◆ Your task
Find the line containing "Select the brzo row in the Alea results" in the entries below. Restate it and each line after it, word for word, up to and including the line containing "Image resolution: width=337".

Saved entries
-- Opening Marker --

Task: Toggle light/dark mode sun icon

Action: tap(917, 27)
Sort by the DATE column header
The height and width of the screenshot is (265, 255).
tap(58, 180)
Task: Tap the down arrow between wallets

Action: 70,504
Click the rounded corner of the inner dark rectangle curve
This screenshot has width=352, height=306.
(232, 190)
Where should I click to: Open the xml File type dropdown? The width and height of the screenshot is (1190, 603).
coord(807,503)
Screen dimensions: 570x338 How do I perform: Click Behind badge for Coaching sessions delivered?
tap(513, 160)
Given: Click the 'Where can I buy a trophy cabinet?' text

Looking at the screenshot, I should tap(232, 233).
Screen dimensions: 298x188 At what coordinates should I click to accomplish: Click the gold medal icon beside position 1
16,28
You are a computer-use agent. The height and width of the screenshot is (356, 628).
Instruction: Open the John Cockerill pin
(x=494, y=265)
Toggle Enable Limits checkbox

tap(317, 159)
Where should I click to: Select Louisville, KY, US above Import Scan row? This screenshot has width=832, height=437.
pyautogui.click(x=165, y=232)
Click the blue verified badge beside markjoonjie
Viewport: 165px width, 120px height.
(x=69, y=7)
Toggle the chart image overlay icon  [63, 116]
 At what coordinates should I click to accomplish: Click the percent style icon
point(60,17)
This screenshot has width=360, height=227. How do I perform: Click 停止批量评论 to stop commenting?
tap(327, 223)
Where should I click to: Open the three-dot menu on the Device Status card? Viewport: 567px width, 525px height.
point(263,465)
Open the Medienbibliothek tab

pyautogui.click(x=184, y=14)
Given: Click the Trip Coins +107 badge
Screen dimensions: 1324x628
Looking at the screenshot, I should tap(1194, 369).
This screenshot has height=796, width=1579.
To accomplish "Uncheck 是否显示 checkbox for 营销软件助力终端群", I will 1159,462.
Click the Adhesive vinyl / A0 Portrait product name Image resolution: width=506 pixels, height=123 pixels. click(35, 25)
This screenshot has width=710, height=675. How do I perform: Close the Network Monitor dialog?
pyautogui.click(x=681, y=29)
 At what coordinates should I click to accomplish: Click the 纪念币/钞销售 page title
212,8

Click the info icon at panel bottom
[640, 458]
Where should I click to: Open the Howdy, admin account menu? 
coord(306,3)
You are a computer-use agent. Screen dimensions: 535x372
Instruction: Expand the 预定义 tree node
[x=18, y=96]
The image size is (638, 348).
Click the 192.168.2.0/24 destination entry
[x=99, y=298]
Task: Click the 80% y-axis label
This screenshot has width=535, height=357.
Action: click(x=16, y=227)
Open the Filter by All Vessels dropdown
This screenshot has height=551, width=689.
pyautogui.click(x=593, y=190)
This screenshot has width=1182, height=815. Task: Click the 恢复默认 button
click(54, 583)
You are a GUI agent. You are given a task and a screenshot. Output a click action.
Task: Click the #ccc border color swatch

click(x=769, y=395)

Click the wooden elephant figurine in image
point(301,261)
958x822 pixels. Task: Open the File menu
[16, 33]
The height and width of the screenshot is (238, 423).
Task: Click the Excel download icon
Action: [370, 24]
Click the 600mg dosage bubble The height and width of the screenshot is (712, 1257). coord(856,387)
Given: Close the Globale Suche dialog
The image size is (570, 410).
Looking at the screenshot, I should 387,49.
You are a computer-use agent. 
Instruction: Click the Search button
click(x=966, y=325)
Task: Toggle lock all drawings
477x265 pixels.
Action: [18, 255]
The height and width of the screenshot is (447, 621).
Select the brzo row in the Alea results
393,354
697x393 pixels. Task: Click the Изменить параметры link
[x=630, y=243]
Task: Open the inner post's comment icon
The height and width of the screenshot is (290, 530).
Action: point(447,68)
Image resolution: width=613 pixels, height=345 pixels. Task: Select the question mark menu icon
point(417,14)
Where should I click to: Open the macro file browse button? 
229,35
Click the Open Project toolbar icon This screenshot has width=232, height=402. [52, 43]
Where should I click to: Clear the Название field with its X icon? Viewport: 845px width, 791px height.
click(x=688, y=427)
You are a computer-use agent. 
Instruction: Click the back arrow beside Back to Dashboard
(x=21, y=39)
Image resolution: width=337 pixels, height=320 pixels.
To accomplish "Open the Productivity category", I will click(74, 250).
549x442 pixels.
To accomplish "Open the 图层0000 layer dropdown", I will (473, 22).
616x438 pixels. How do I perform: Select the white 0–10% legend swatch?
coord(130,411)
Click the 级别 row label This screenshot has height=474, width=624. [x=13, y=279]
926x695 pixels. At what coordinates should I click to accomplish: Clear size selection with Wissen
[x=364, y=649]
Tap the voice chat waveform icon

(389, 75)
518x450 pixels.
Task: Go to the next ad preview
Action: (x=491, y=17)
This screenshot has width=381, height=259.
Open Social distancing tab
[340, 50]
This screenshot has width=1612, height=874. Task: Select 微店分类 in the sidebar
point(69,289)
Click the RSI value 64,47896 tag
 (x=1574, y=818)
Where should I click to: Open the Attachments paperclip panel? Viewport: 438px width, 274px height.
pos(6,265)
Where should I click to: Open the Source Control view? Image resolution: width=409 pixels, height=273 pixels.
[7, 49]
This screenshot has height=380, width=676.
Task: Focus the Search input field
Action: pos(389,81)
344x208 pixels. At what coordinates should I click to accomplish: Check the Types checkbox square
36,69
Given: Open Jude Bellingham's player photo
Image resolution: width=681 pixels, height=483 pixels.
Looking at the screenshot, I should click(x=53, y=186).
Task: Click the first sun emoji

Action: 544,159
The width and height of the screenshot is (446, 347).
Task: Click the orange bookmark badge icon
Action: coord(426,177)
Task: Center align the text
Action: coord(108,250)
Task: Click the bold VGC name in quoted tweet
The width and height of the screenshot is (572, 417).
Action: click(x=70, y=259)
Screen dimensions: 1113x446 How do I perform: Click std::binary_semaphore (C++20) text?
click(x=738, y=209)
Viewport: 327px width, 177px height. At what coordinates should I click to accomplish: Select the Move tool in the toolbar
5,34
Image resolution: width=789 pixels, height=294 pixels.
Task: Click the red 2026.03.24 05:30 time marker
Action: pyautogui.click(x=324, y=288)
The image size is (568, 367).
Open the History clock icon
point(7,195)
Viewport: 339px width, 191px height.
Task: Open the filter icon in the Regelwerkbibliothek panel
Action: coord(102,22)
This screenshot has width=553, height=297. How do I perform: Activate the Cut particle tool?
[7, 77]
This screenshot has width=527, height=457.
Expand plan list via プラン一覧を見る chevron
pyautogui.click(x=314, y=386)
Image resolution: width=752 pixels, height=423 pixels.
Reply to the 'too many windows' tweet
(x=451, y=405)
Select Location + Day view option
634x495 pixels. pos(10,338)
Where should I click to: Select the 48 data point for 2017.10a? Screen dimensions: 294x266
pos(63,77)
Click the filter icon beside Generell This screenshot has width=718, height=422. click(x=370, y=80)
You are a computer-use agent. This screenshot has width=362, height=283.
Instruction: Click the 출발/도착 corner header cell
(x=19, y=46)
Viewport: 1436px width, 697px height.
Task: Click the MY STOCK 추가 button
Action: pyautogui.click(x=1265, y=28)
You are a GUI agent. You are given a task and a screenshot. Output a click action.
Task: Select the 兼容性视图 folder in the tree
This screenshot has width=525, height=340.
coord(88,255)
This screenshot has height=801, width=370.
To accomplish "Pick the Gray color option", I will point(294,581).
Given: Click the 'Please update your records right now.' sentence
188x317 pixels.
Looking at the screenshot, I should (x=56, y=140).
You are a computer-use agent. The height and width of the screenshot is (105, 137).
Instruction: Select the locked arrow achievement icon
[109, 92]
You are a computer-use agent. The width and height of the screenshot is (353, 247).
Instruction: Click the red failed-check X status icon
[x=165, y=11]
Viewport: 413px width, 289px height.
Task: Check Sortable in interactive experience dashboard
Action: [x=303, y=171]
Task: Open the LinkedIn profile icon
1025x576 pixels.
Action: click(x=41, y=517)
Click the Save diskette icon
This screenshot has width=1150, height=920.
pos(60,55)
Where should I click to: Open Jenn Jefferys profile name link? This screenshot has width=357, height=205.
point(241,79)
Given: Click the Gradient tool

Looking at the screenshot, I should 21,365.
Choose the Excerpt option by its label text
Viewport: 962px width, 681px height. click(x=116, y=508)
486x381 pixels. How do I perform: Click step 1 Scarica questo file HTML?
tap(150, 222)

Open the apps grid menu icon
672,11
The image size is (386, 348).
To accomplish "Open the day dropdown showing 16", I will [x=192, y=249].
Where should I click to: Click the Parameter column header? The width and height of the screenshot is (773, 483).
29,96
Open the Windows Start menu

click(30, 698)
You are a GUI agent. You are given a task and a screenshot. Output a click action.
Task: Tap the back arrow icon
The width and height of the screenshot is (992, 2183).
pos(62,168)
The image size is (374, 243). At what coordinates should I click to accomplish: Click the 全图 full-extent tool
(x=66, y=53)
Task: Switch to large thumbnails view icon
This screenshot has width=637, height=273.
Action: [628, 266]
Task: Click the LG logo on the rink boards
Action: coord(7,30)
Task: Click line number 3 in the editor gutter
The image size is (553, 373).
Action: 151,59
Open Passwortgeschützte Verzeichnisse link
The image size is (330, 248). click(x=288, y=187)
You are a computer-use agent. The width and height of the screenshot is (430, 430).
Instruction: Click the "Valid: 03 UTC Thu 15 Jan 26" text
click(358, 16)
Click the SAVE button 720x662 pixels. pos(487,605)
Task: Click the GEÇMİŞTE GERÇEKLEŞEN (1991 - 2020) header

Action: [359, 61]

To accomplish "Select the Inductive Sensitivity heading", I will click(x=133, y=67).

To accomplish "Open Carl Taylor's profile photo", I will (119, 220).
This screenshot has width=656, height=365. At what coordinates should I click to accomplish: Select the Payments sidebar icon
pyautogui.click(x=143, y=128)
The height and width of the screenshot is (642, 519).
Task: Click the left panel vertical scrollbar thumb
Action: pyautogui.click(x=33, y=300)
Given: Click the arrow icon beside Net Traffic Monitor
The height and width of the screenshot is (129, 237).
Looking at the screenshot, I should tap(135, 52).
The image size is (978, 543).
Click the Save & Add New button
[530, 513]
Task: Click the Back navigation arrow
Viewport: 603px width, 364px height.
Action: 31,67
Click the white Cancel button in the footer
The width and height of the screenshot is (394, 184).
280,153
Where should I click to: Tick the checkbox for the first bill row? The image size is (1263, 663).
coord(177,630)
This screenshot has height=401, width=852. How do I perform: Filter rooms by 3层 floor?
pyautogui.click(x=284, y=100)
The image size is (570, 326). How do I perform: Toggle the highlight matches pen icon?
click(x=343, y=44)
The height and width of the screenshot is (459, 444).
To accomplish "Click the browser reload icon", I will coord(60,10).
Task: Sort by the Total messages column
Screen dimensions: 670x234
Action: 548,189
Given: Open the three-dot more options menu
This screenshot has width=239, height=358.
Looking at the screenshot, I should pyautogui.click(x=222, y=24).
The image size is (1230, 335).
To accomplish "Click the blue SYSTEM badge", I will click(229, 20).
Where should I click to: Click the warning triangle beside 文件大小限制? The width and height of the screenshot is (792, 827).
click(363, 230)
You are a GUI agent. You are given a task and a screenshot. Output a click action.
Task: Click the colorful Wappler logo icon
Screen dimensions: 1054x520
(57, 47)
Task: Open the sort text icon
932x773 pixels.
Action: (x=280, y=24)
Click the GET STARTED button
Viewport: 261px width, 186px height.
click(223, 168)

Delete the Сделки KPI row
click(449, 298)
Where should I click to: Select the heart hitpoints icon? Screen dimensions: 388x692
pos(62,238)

-- Closing Marker --

◆ Task solution
Select the brzo row in the Alea results
393,354
697x393 pixels. Task: Click the Изменить параметры link
[x=630, y=243]
Task: Open the inner post's comment icon
The height and width of the screenshot is (290, 530).
Action: point(447,68)
Image resolution: width=613 pixels, height=345 pixels. Task: Select the question mark menu icon
point(417,14)
Where should I click to: Open the macro file browse button? 
229,35
Click the Open Project toolbar icon This screenshot has width=232, height=402. [52, 43]
Where should I click to: Clear the Название field with its X icon? Viewport: 845px width, 791px height.
click(x=688, y=427)
You are a computer-use agent. 
Instruction: Click the back arrow beside Back to Dashboard
(x=21, y=39)
Image resolution: width=337 pixels, height=320 pixels.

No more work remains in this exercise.